All of that food led to a bunch of fat and happy squirrels heading into the winter, and those animals fared well through the coldest months. Then, they’ve enjoyed another banner food year this summer.
“It’s a phenomenal year for mast and the squirrels that benefit from it, and all the way up the food chain to avian predators and everything else,” Marden said.
The other contributing factor: normal squirrel behavior.
“It’s that time of year when animals that are young are starting to disperse and go out on their own,” Marden said.
And when those squirrels start tromping, they often end up crossing roads.
Sometimes, they’re unsuccessful.
It’s all a basic math equation, Marden said.
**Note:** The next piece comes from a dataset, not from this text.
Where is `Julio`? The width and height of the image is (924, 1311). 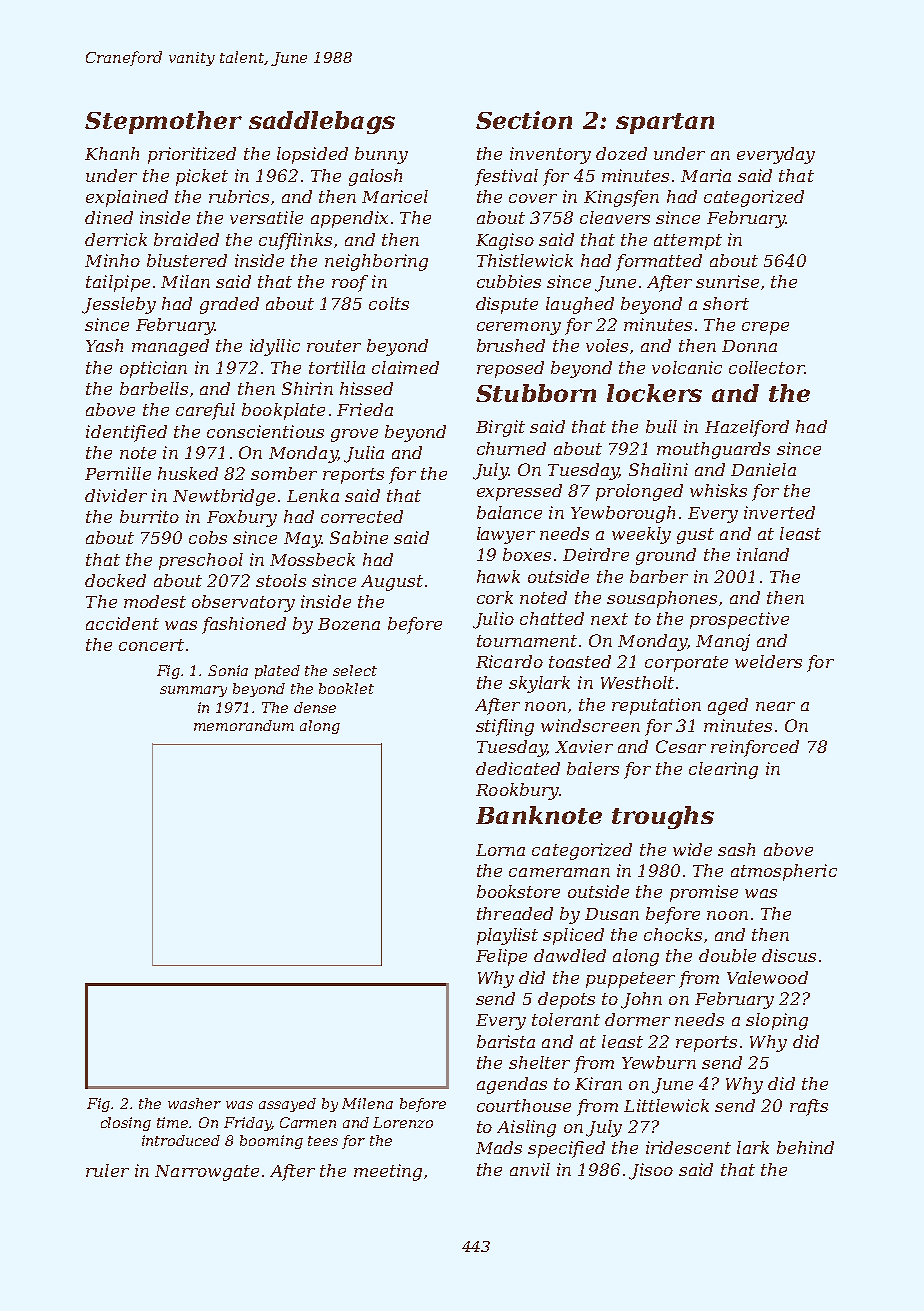 Julio is located at coordinates (493, 620).
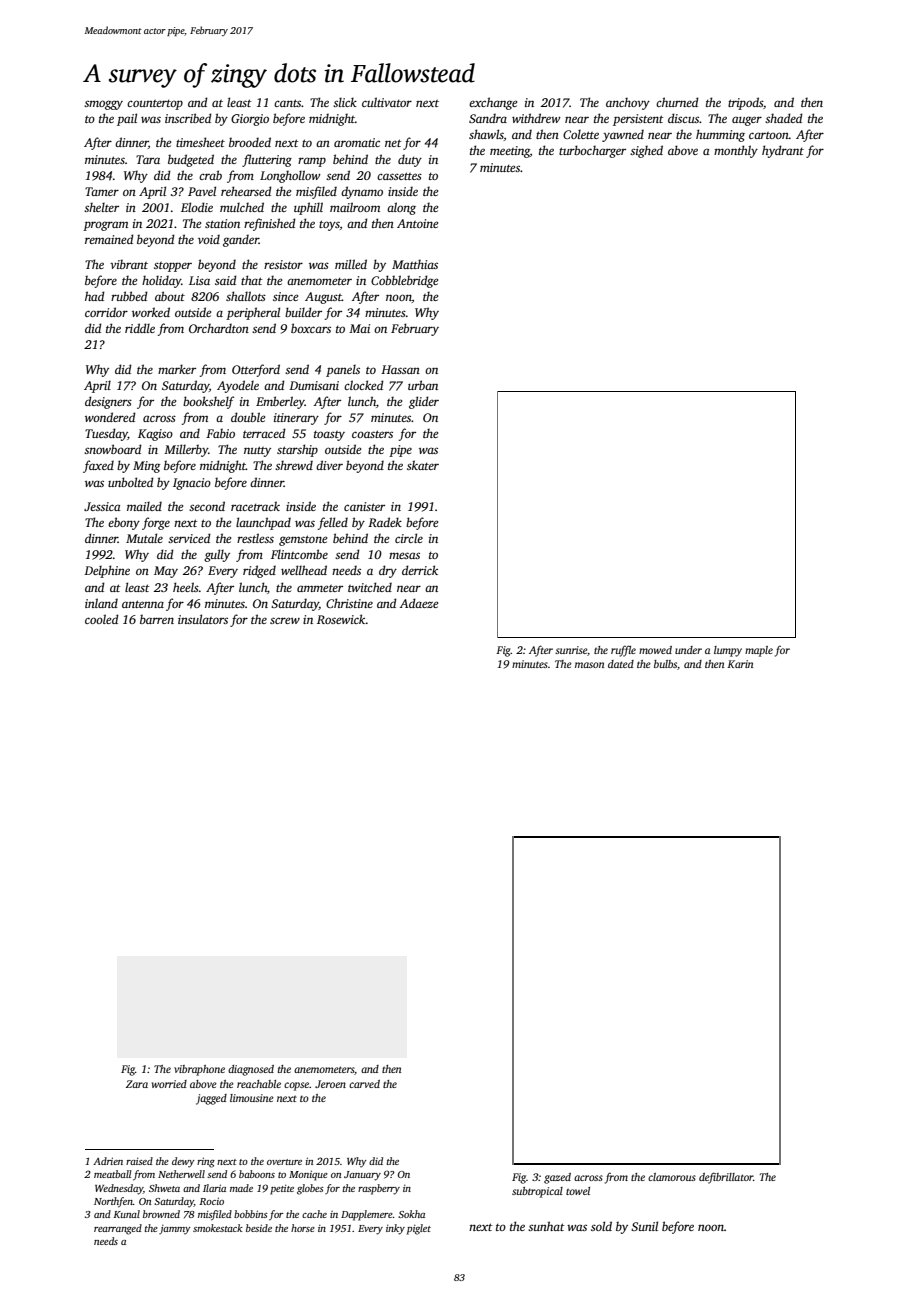 Image resolution: width=908 pixels, height=1316 pixels. I want to click on hydrant, so click(783, 151).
“When you have more squirrels, you have more roadkill. It’s simply a numbers game,” he said.
Marden, an avid outdoorsman, said he began to suspect something was up last fall, as he headed into the woods to go deer hunting.
“[Squirrels] cache pine cones next to a stump, somewhere that they can find them easily,” he explained. “There was such an abundance that you would see piles that were two and three feet in diameter everywhere that you went in the woods.”
Marden said those piles of squirrel food came in handy during a special event last fall.
“[My wife and I] got married last fall in October and had the ceremony in the woods,” Marden said. “We kind of joked that the squirrels helped us decorate.”